Spinning mill operators in the country have called on the government to enforce a mandatory condition, requiring the procurement of 70% of their total cotton yarn from domestic sources under back-to-back letters of credit, aiming to alleviate the current dollar crisis.
The Bangladesh Textile Mills Association (BTMA) conveyed this demand to the National Board of Revenue Chairman, Mr. Abu Hena Md Rahmatul Muneem, in a letter in December last year.
In the letter, the BTMA highlighted that utilizing local yarn in apparel production would result in a 65% value addition, as opposed to a 30% value addition when using imported yarn.
On the other hand, apparel exporters, however, find the BTMA’s demand unacceptable, arguing that local yarn lacks price competitiveness. The spinning millers’ association countered this, asserting that the price disparity between local and imported yarn is only 15-25 cents per kilogram, emphasizing Bangladesh’s reliance on imported cotton and other components for yarn production.

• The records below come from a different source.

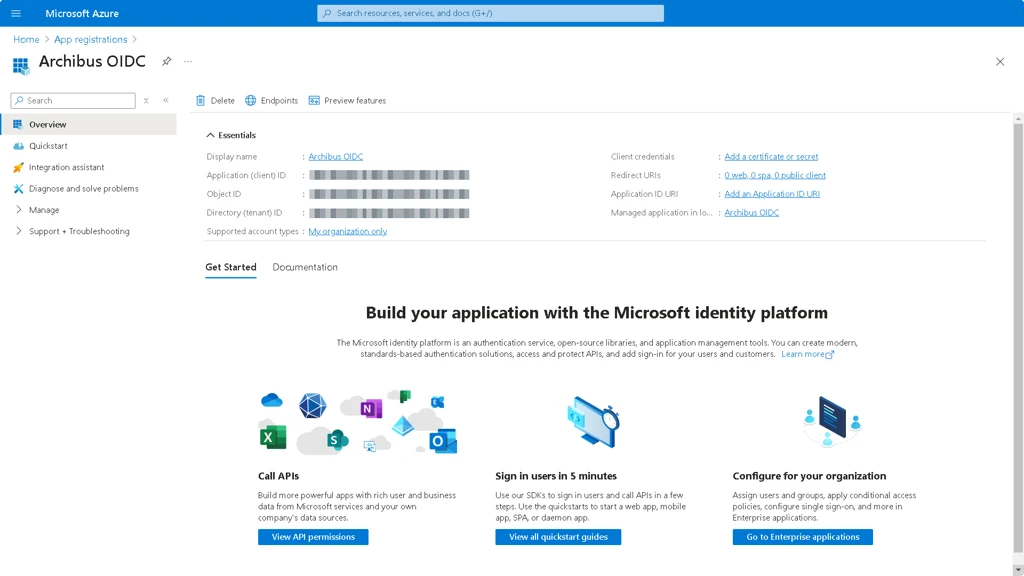Click View API permissions button
The height and width of the screenshot is (576, 1024).
point(313,537)
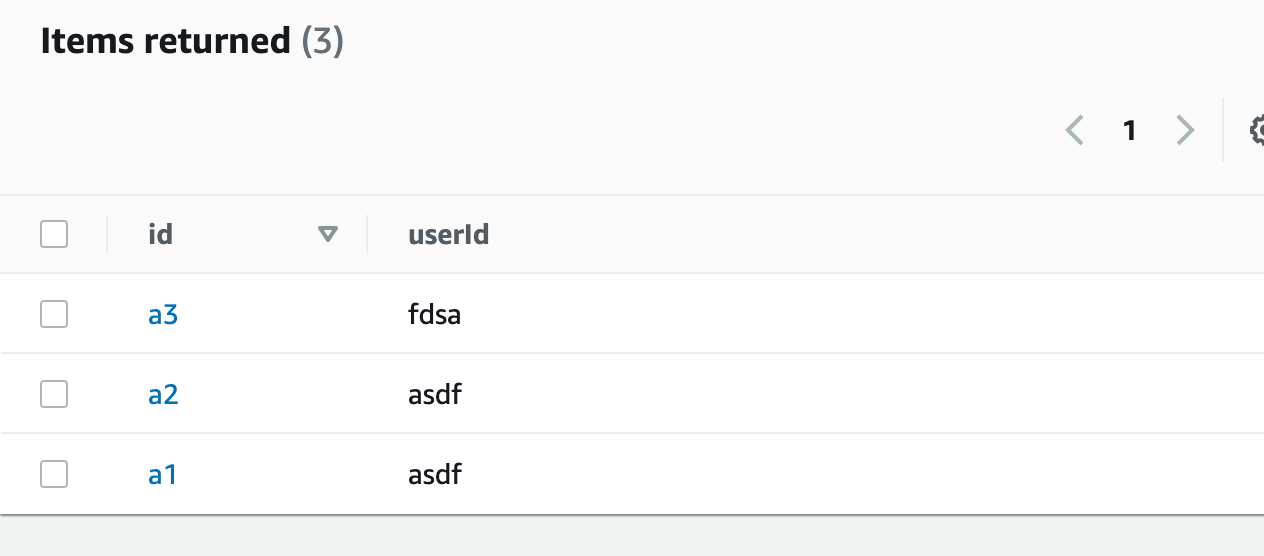Open the a3 item link
This screenshot has height=556, width=1264.
click(x=163, y=315)
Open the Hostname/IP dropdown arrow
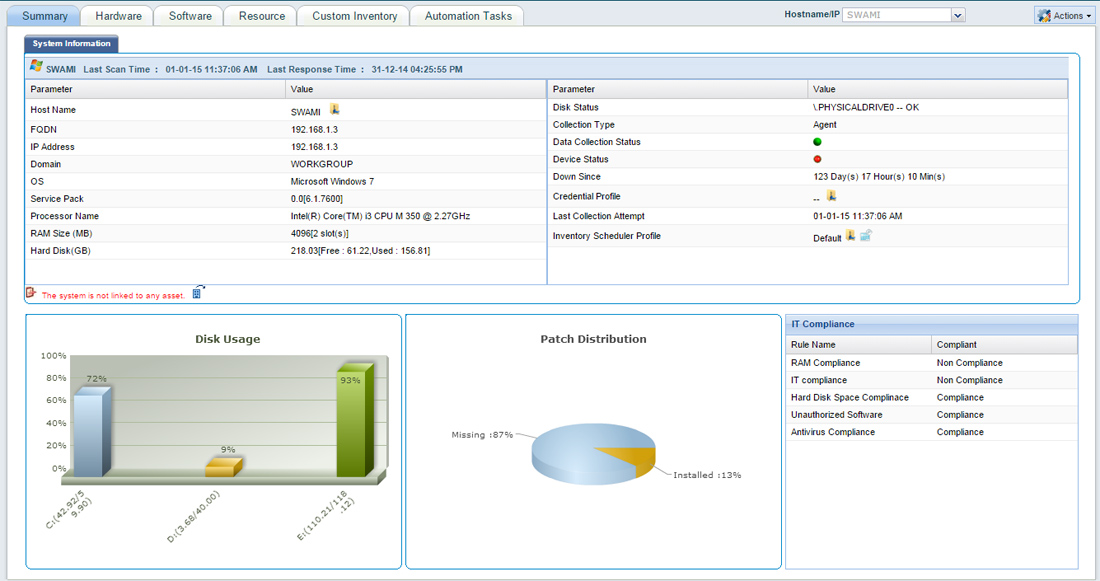The height and width of the screenshot is (581, 1100). [958, 15]
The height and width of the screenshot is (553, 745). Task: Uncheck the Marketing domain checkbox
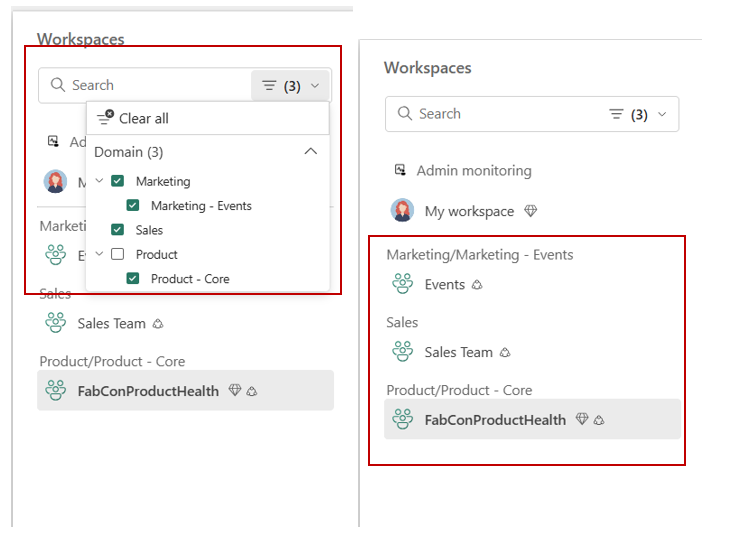tap(118, 181)
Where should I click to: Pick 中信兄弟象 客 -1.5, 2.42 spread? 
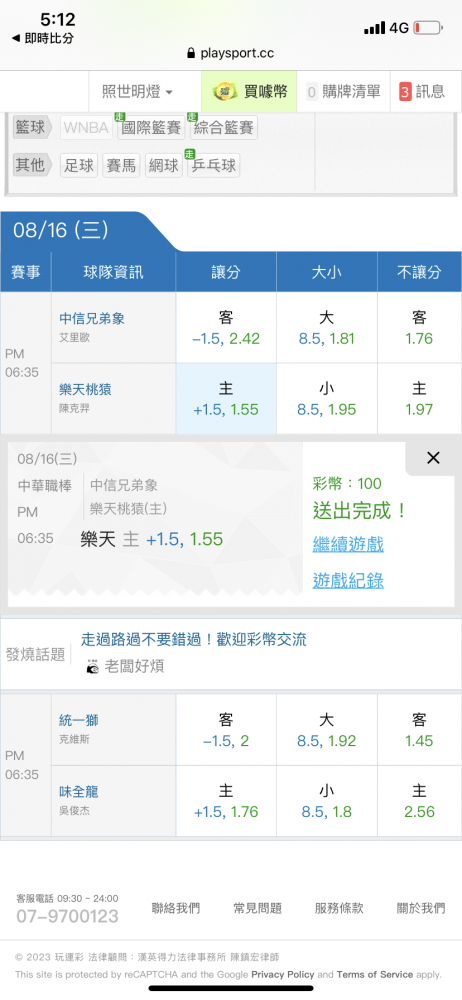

The BTMA argued that local spinners can supply export-standard carded and combed yarn in substantial quantities, capable of meeting 85% of the total demand of the export-oriented apparel industry.
Additionally, the spinning millers’ association urged the NBR to assess the import price of yarn’s compatibility with prices in other competitor countries before allowing the release of goods from ports. They proposed the installation of a yarn count testing machine at land ports and the recruitment of more trained manpower to prevent revenue loss.
Opposing the demand, garment manufacturers argue that although the price of local yarn exceeds the international market rate, they still procure it in significant quantities from the local market. They believe that without mandatory requirements, local spinners should enhance their quality and competitiveness to capture a larger market share.
Mr. Faruque Hassan, President of the Bangladesh Garment Manufacturers and Exporters Association, emphasized the challenges of making it compulsory for garment makers to buy 70% of yarn from local spinning mills in an open-market economy. He acknowledged the increased value addition in the readymade garment sector by using local yarn but emphasized the need for local spinners to be competitive, given the substantial price gaps between local and imported yarn in certain cases.